● WORK INSTRUCTION: Nothing but the records themselves, exactly as written and free of pictures, should appear in your response.

[Collection entries]
.....

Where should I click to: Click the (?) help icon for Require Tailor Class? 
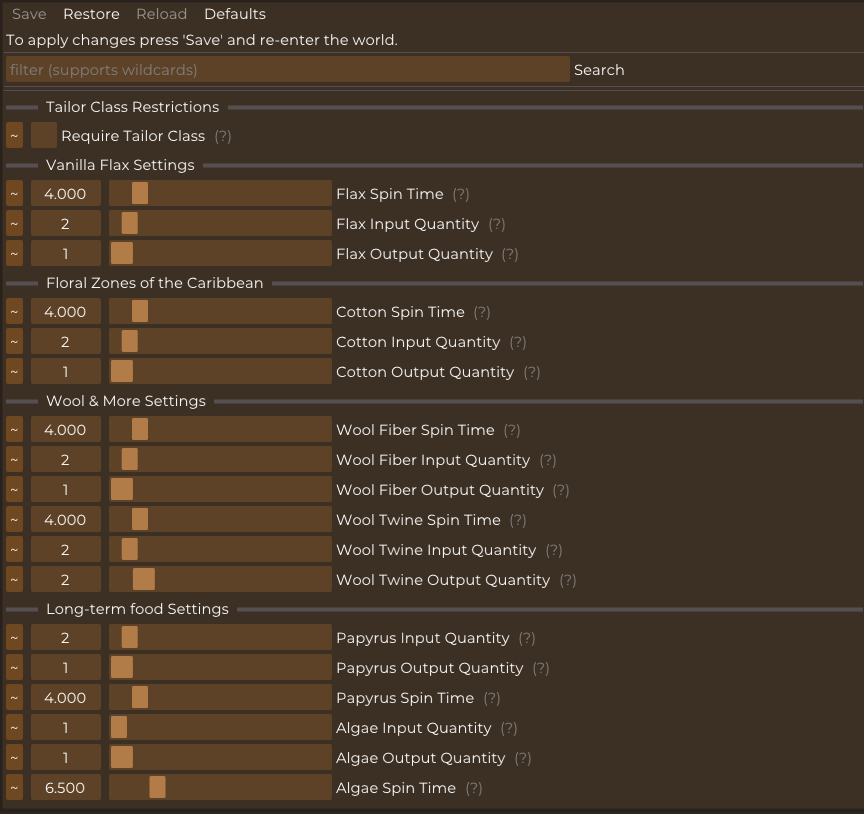point(223,136)
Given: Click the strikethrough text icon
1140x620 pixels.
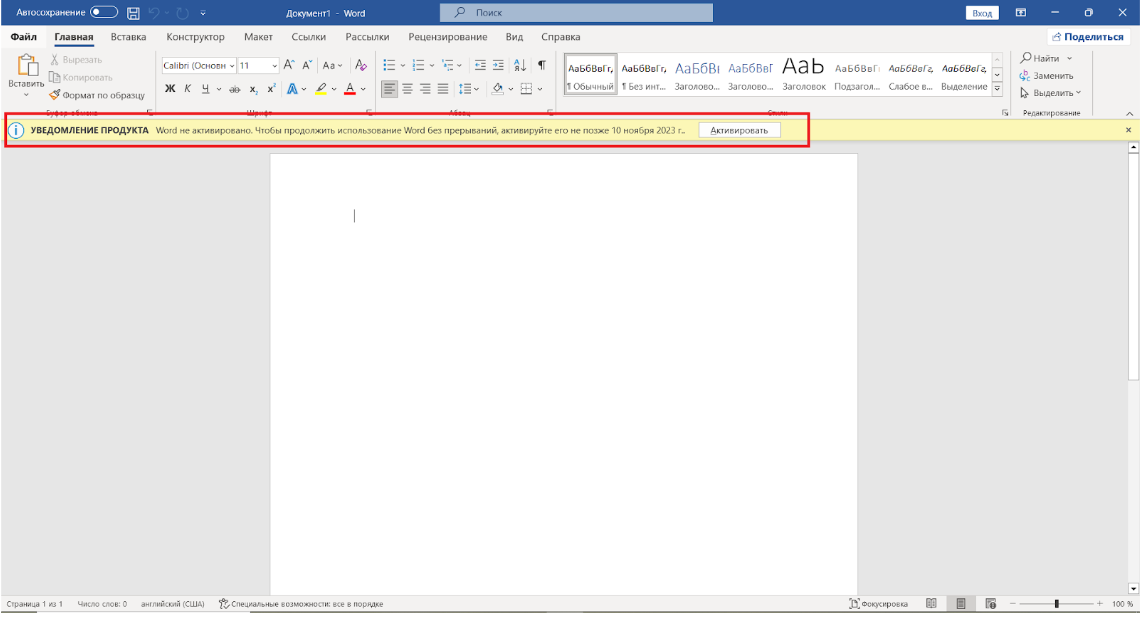Looking at the screenshot, I should tap(234, 89).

.....

● SOLUTION:
Where should I click to: Click the (?) help icon for Require Tailor Class? 
point(223,136)
Given: Click the strikethrough text icon
1140x620 pixels.
Looking at the screenshot, I should tap(234, 89).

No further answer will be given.